------ MATERIAL FOR THE TASK

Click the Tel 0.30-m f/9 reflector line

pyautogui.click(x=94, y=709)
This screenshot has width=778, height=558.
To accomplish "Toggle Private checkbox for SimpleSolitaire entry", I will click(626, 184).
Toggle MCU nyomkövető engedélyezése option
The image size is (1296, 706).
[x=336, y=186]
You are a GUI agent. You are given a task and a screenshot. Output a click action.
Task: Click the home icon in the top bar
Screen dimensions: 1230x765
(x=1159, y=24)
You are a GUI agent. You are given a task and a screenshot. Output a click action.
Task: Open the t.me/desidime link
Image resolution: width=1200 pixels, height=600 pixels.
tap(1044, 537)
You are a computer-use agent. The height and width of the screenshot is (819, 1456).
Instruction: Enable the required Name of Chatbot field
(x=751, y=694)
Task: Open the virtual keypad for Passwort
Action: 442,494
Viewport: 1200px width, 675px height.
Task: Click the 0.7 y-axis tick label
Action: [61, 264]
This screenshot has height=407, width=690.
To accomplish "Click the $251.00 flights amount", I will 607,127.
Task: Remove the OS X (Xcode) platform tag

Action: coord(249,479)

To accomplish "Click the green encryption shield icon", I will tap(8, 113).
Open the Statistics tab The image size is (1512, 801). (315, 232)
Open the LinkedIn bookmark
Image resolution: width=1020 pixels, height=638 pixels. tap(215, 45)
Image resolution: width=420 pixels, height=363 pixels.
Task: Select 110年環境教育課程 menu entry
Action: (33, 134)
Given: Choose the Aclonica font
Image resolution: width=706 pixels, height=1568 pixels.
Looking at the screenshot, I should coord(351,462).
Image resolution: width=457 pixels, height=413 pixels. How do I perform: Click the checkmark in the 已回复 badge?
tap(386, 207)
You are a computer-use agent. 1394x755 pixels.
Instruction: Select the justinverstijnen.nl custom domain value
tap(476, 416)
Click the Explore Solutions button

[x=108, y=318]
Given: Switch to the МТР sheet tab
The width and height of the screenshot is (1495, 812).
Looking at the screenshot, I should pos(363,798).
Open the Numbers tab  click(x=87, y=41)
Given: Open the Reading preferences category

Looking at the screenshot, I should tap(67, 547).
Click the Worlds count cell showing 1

------------

**TASK REQUIREMENTS:** Look over the records above and say, with no extra words, how many lines include "Toggle".

**TASK RESULT:** 2